For a patient with end-stage heart failure, an implantable pump that helps circulate the blood can mean added months or even years of life. Now CircuLite is developing an implantable pump that weighs just one-sixth as much as its smallest predecessor. About the size of a AA battery, it could ultimately be implanted through a catheterization procedure that is far less invasive than the operations used to place today's pumps. It could thus be used to treat patients in earlier stages of heart failure, for whom implantation surgery had previously been too risky.
Invented more than two decades ago, the earliest support pumps--or ventricular assist devices (VADs)--kept patients tethered to a large external console and a blood-thinning machine. A second generation of VADs, still widely in use, has spinning rotors that continuously draw in blood. Third-generation devices are much smaller, using magnetic or hydrostatic forces to float the rotor within the blood. That eliminates friction between the pump's parts, which in earlier generations led to breakdowns and blood clots. But implanting these devices still requires sawing through the breastbone and placing the patient on heart-lung bypass.
CircuLite's pump, called Synergy, uses a combination of magnetic and hydrostatic forces to suspend the rotor. But it differs from a VAD in that it sucks blood from a different chamber of the heart and returns it through a different artery. Because it is designed for patients in an earlier stage of heart failure, whose hearts can still pump a modest amount of blood on their own, the Synergy pump gets by on a smaller, less powerful motor. Unlike implantable VADs, which rest deep inside the chest cavity, the Synergy pump is small enough to be placed near the skin's surface.
The device began clinical testing in Europe in June 2007 and has been implanted in nine patients so far. All nine have survived to date, and five have successfully gone on to heart transplants. CircuLite estimates that U.S. clinical trials will begin in early 2009.
The pump itself may sit just beneath the skin, but its inflow tube extends much deeper, into the left atrium of the heart. Currently, in the European studies, the surgeon goes between ribs to place the tube. This "mini-thoracotomy" is faster and safer than the full thoracotomy required for most other implantable pumps, but heart-lung bypass is still required.
When the device begins clinical trials in the United States--which should be around the same time it goes to market in Europe--it will be implanted using an even less invasive procedure. Instead of opening the chest and inserting the inflow tube directly into the left atrium, the surgeon will use a catheter to snake it through a large vein into the right atrium, and then through the heart's inner wall to the left atrium.
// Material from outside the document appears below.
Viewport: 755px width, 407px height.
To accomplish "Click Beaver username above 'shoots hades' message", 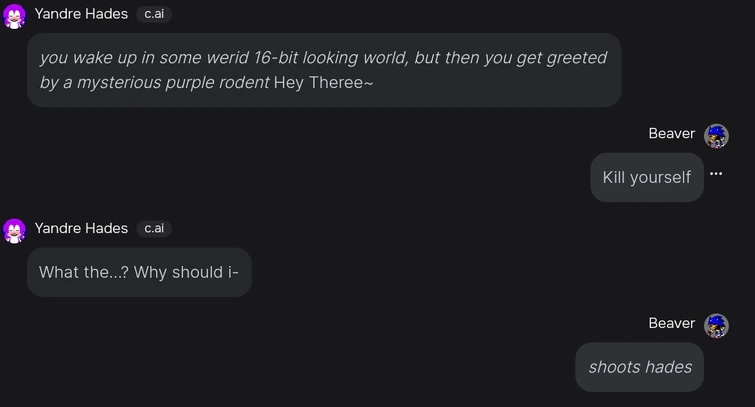I will click(x=671, y=323).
Ultimately, the Synergy will target a patient population not usually given VADs. These patients--in late stage-three and early stage-four heart failure, often called the "lost stages"--do not respond to drugs but are not yet sick enough to warrant an invasive, risky surgery. "They really have no other option," says Paul Southworth, CEO of CircuLite. "The few patients who get VADs or transplants get them by getting sicker." Earlier intervention will drastically improve quality of life for these patients, says Columbia's Naka.
The CircuLite pump is powered by a roughly four-pound battery pack worn at the waist. Southworth says that future versions will have an even smaller battery, about the size of a Razr cell phone. Patients with the implant can live at home with relatively few lifestyle restrictions. "They want to play with their kids or their grandchildren, or garden, or do the things that they did before," says Southworth, "so it's important that they have something unobtrusive."
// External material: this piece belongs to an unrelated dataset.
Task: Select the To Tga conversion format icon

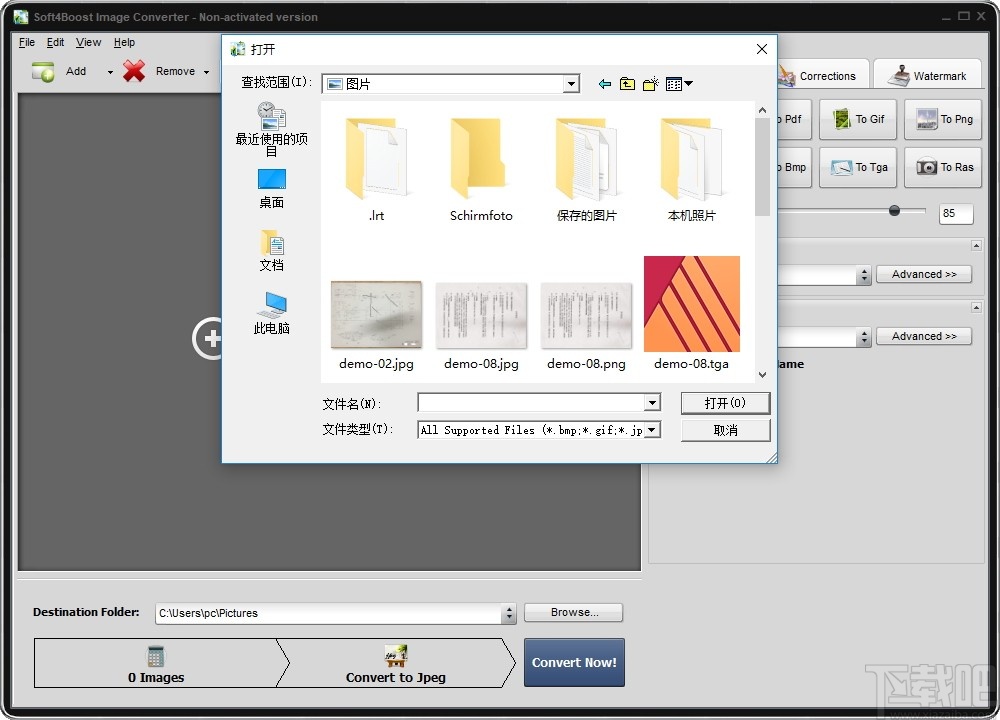Action: (857, 167)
Although trials of the device have so far aimed to keep end-stage heart-failure patients alive while they await transplants, Synergy was not designed as a so-called bridge-to-transplant device. Providing a modest boost in blood output from the heart, it is ultimately meant to support patients with chronic heart failure in the long term--over many years--perhaps obviating the eventual need for a transplant. Preliminary results from the European trials suggest that the pump may even allow the failing heart to heal itself by giving it a rest.
"It allows the heart to rest and potentially recover," says Southworth, "and it supplements the heart where it's unable to pump the required blood."